Ribadisco che queste mie parole sono antiche, e non scaturite da una qualsivoglia reazione al pericolo che ora tutti stiamo correndo. La mia ricerca interiore, infatti, è iniziata quando avevo solo quindici anni, propiziata da un drammatico evento luttuoso. Poi, però, ho continuato ad incontrare “nostra sorella morte corporale”… e sempre da molto vicino: a trentatré anni in montagna e a quarantanove in volo. E infine, per ultimo, soltanto pochi anni fa, quando ne avevo sessantotto, in motorino, a Roma, fermo ad un semaforo rosso. Mi arrogo perciò il diritto di affermare che conosco l’argomento di cui sto parlando e il titolo che ho voluto dargli non è solo un omaggio all’articolo di Cammerinesi. Era il lontano 2000 quando pubblicai il mio primo libro che, sotto un titolo magari fuorviante (Attività estreme e stati alterati di coscienza) affrontava lo stesso argomento: l’ingiustificata e generalizzante paura della morte presente nell’anima dell’uomo contemporaneo. Una paura inconscia, ma sconfinata, dalla quale gli deriva una quasi assoluta incapacità di valutare e giustificare qualunque azione altrui che sembri (e sottolineo “sembri”) sfidare tale innominabile tabù.
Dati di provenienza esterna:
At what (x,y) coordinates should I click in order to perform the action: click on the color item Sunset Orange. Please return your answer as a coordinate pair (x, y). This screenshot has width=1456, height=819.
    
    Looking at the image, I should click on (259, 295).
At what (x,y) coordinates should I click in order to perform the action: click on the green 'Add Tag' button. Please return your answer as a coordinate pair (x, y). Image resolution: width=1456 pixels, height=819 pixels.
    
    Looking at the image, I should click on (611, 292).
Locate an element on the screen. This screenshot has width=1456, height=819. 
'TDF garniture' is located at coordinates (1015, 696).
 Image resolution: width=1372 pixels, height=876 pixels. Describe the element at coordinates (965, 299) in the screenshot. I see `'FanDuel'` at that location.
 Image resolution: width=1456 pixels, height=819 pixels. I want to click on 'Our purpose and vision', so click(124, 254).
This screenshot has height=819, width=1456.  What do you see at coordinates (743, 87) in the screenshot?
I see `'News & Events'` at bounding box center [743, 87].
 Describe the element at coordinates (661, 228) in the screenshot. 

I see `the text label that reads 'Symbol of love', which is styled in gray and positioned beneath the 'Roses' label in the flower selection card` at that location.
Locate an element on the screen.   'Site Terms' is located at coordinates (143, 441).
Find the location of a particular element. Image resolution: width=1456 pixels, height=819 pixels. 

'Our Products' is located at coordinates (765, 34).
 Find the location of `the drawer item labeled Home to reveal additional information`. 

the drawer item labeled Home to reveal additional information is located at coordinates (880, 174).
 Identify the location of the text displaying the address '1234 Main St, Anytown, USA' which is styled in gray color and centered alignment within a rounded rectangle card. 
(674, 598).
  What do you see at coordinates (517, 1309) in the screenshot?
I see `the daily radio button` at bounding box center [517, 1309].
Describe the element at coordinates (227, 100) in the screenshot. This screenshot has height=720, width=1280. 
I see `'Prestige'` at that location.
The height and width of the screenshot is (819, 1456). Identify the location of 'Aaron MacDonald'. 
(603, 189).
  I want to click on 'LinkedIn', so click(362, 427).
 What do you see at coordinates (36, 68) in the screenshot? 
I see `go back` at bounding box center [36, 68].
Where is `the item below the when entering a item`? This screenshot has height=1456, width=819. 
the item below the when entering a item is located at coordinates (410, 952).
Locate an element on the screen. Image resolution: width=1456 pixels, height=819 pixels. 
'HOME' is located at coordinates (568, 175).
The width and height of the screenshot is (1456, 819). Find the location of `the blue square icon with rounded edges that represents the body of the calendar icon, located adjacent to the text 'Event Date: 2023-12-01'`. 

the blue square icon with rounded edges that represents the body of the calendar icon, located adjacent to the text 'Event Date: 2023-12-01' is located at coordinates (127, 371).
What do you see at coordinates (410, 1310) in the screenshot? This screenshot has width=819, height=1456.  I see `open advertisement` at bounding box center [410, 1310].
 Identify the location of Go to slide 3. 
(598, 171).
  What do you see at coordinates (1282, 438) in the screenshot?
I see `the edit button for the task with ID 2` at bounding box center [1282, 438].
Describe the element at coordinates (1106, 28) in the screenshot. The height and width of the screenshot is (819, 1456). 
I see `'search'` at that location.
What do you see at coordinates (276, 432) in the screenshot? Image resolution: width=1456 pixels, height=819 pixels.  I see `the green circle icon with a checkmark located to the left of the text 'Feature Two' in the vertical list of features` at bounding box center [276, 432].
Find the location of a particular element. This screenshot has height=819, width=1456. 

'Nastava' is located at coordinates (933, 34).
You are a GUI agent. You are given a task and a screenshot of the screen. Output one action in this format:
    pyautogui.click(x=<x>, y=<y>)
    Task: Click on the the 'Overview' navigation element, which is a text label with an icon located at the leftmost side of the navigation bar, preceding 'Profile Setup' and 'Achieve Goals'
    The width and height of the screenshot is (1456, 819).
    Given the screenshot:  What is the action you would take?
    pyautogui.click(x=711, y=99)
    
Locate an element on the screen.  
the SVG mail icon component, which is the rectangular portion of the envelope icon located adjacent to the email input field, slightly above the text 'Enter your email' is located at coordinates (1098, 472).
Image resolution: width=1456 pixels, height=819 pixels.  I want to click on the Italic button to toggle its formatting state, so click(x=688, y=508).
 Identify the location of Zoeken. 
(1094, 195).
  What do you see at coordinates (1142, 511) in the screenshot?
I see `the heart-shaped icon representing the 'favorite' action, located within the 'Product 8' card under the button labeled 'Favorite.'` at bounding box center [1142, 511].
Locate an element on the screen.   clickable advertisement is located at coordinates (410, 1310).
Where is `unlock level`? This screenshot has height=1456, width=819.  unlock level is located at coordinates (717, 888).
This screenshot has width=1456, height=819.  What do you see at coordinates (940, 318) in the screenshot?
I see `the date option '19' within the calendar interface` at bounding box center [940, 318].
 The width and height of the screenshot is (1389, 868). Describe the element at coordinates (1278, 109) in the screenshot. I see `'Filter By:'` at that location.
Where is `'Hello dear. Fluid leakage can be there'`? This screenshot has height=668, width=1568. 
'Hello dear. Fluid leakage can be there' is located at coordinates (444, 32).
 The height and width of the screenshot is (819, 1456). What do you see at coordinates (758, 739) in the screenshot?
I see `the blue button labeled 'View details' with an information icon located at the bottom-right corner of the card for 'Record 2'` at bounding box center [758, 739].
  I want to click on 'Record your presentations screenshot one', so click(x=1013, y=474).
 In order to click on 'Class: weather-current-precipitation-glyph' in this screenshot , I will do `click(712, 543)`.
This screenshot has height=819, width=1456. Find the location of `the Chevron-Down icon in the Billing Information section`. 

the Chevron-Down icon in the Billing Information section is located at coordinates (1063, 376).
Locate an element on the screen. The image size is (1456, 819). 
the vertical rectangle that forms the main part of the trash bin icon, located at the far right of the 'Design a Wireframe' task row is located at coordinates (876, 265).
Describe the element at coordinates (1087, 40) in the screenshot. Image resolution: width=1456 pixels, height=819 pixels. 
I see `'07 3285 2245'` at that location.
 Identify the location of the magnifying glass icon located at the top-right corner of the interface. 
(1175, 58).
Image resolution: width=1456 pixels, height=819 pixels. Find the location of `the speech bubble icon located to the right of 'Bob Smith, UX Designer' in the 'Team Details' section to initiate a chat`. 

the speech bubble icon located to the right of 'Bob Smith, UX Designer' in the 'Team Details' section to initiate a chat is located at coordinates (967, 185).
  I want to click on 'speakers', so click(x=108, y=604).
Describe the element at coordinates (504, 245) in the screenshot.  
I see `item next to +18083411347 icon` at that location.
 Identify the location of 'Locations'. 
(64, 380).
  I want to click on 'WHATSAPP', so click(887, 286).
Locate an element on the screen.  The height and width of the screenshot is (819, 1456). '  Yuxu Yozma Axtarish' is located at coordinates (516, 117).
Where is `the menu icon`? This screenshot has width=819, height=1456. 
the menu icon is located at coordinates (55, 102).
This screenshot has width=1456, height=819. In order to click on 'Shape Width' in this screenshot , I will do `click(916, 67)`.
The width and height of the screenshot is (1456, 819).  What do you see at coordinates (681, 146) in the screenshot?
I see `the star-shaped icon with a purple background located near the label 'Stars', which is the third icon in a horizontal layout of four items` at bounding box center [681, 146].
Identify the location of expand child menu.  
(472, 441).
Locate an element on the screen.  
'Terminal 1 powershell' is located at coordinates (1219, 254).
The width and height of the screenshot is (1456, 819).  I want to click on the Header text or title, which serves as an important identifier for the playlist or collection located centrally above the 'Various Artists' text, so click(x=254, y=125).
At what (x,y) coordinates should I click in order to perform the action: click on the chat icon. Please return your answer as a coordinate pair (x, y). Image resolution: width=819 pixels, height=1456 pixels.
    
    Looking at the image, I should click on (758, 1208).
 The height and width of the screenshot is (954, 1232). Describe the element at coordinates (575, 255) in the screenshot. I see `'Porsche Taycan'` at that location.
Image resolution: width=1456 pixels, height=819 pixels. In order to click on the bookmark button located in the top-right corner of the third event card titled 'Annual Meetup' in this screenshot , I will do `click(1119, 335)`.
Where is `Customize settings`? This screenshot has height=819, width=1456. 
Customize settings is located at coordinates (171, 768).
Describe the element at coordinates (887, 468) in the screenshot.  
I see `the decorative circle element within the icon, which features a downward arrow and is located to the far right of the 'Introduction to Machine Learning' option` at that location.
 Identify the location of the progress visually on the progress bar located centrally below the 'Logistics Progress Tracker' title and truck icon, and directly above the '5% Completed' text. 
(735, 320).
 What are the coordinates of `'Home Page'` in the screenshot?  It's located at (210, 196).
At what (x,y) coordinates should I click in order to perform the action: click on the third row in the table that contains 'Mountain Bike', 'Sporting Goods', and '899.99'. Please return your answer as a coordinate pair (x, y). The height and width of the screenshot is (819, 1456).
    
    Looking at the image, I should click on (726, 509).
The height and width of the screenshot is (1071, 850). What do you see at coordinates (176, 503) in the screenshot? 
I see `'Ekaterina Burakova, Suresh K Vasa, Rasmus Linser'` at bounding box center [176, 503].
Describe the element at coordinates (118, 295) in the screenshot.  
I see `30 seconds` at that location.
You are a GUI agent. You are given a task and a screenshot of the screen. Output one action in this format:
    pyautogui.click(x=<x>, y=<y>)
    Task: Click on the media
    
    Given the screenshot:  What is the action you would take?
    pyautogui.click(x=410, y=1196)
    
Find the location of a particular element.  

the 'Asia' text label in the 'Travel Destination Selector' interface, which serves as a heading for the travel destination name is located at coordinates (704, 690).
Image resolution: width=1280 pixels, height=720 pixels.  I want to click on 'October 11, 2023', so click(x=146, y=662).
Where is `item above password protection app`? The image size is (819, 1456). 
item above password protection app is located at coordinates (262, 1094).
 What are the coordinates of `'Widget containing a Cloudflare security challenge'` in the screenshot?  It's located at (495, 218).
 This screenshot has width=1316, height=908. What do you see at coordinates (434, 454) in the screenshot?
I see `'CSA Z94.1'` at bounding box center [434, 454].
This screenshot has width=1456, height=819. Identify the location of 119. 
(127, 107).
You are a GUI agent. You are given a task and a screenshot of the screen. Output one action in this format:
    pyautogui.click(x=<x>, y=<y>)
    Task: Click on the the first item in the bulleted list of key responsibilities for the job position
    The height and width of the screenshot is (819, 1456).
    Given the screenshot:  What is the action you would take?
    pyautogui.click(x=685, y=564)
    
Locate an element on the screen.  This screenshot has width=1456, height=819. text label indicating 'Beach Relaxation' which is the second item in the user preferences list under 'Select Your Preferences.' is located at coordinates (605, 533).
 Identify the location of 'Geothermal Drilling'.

La verità, come ho continuato a ripetere e a scrivere in altri libri e in numerosi articoli (l’ultimo è stato nell’agosto del 2018, e questo è il link: https://medium.com/psicanalisi-antroposofica/ri-pensare-la-morte-2f93ee0399a1 ), la verità – dicevo – è che tutti noi abbiamo rimosso la morte attraverso inconsapevoli processi psichici di relativizzazione e banalizzazione. Per questo molti hanno sempre ritenuta erronea la mia analisi e affermato di essere invece ben consapevoli della morte come limite estremo della vita.
Ma il fatto è che tali affermazioni sono astratte, dialettiche, discorsive… possono servire a far credere a noi stessi, e al pubblico che ci ascolta, di essere ben consapevoli del nostro tragico destino di creature mortali, ma non sono pensieri davvero accolti nella profondità del nostro essere. Vagano nella nostra mente, appaiono e scompaiono come gusci vuoti, parole senza spessore, pur permettendo di fingerci compenetrati dal senso del tragico. Ma non sono pensieri pensati, non sono scesi nel nostro cuore, non hanno compenetrato nervi, muscoli e sangue di tutto il nostro essere e per questo motivo, per questo unico ed essenziale motivo, ci lasciano del tutto impotenti e terrorizzati quando la Pallida Signora ci si presenta davanti.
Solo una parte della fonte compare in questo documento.